Dr Vincent Harding shares his experience of working with Darran and the progress he has made in his life since coming to St Andrew’s

How would you describe Darran?

I first met and started working with Darran back in May 2021. Darran has always been very willing to engage, very open and honest, and ready to share his experiences. He has grabbed opportunities with both hands at every step of the way. That has really helped him to get to where he is now.

What is your view of the work he does to support others?

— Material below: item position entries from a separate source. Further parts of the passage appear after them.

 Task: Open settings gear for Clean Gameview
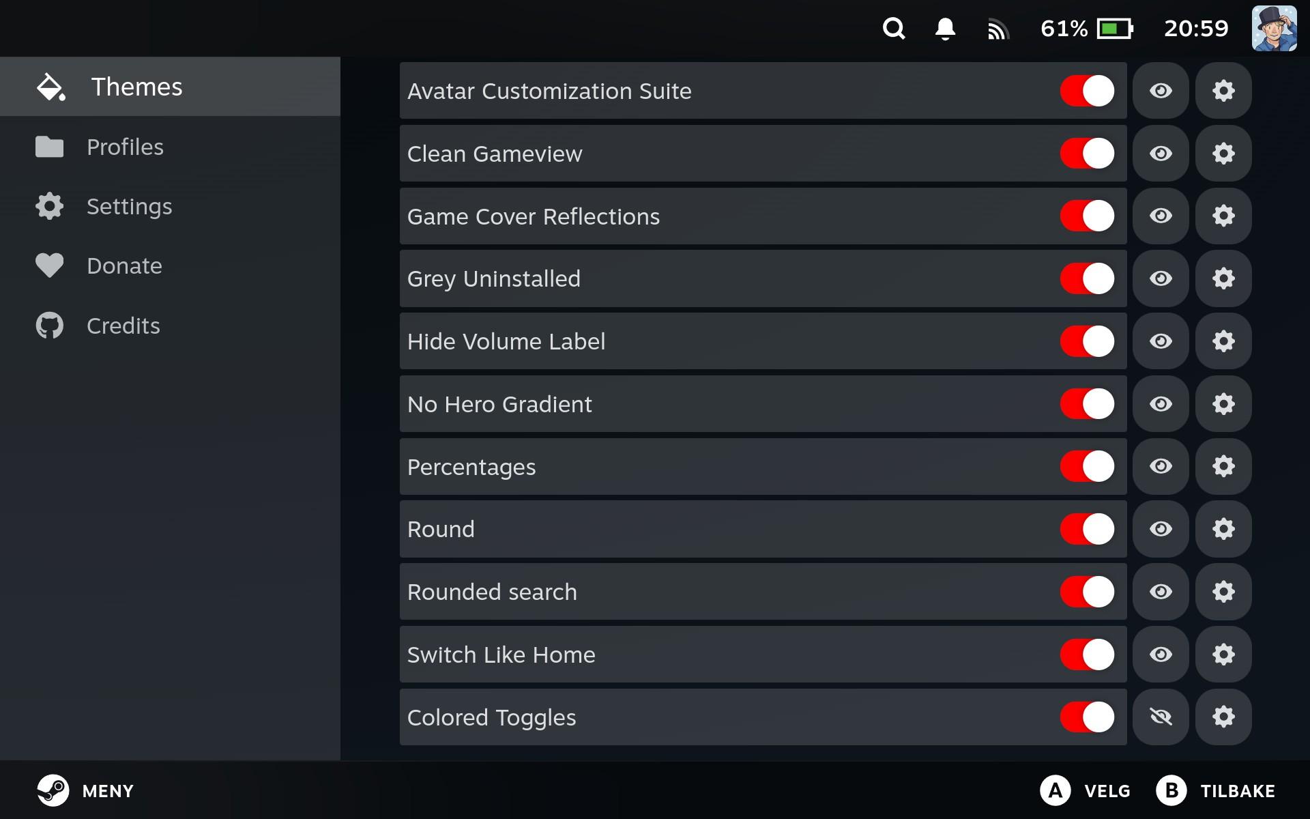click(1223, 154)
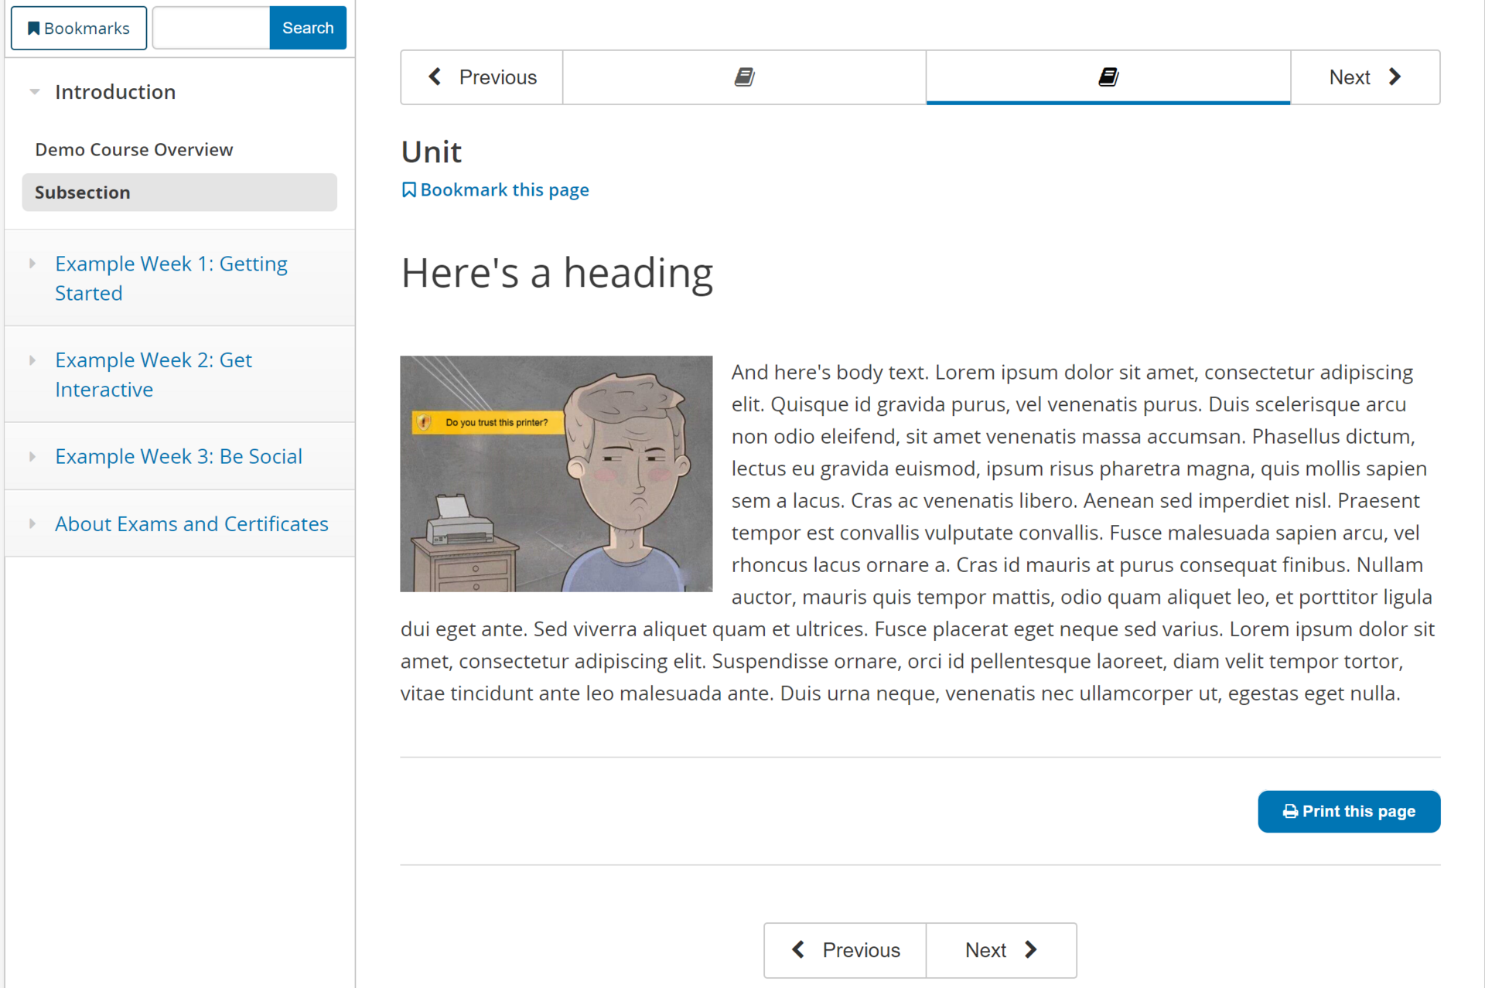
Task: Click the top Next right chevron icon
Action: tap(1395, 77)
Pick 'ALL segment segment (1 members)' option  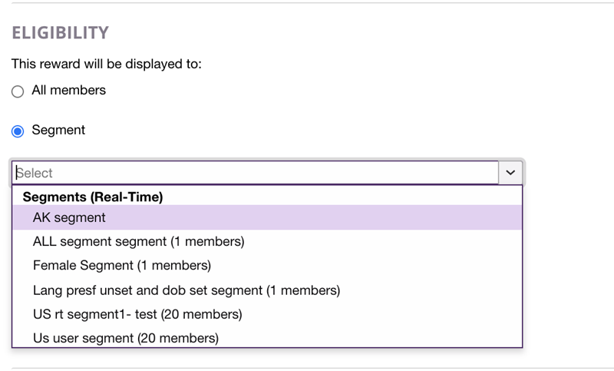(138, 242)
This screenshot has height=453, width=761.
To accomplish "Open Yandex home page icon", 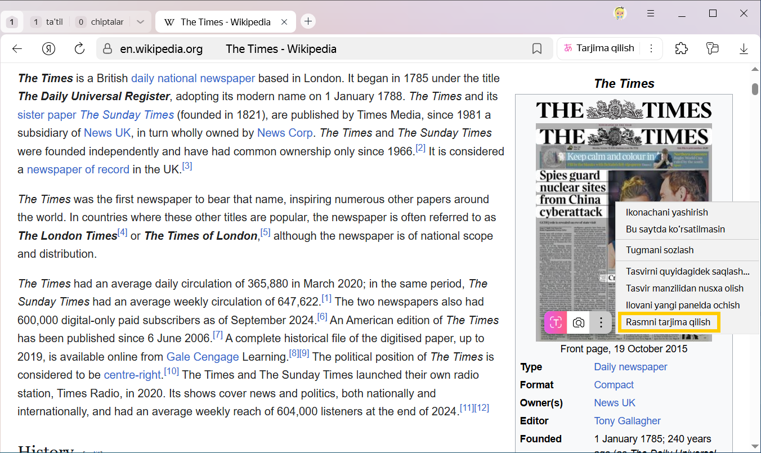I will [x=49, y=49].
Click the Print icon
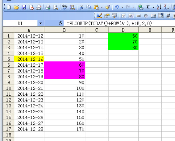Screen dimensions: 175x141 tap(48, 7)
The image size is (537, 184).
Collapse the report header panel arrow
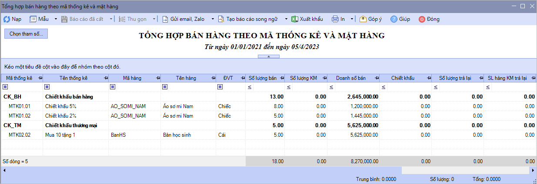click(x=268, y=56)
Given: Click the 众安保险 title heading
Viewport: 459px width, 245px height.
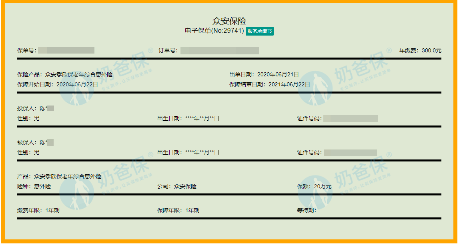Looking at the screenshot, I should click(229, 21).
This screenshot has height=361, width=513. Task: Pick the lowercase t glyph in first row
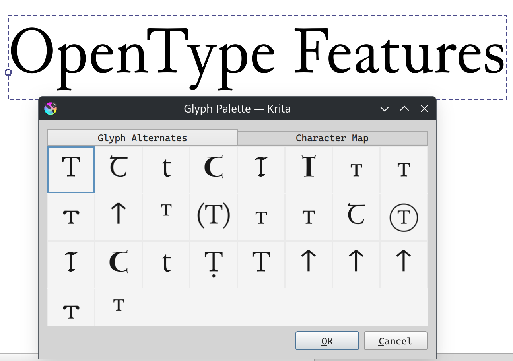click(x=166, y=169)
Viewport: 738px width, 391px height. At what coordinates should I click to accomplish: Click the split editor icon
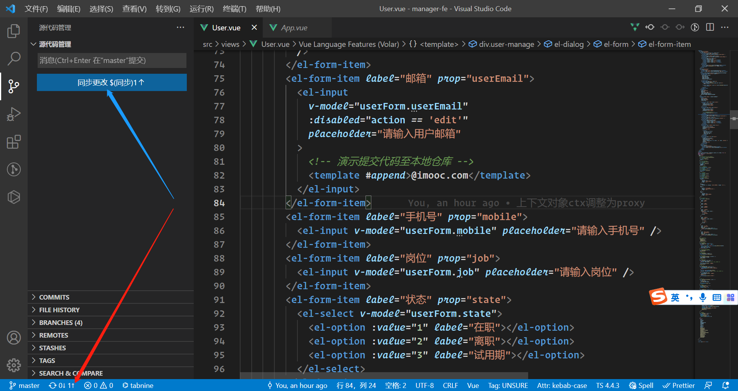pos(710,27)
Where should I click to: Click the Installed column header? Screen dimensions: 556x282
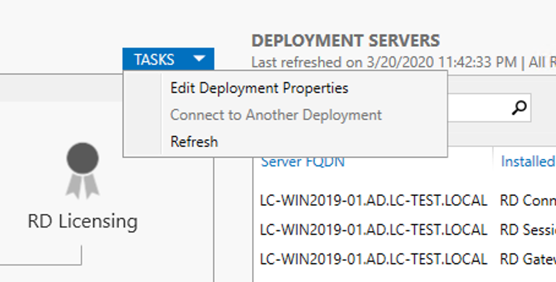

Darran has done a huge amount of media work to raise the profile of HD, including radio interviews, and publications with NR Times and the Independent, which gained national coverage. He was also part of a Hope Exhibition which has been on display at several key locations, nationwide. His commitment to living well with HD, and helping others to do the same is truly inspiring.

How big an achievement is it to return to living independently?

It is so pleasing to see what Darran has accomplished. He is a real inspiration to so many people. He has been very receptive to, and engaged with all of the professionals he has worked with. His
strength and determination to live well and with hope for the future is inspiring.

You have worked closely with Darran during his time at St Andrew’s and clearly have built a bond. How important can a positive therapeutic relationship be in achieving goals?

Developing a safe and trusting therapeutic relationship is key, as is identifying the person’s values, wants, needs and goals. We can then work together to co-produce person-centred care and treatment plans to support consistency and improved experiences and outcomes.

Will you still be able to support him in the community?

Yes, I continue to work with Darran now that he has moved into the community.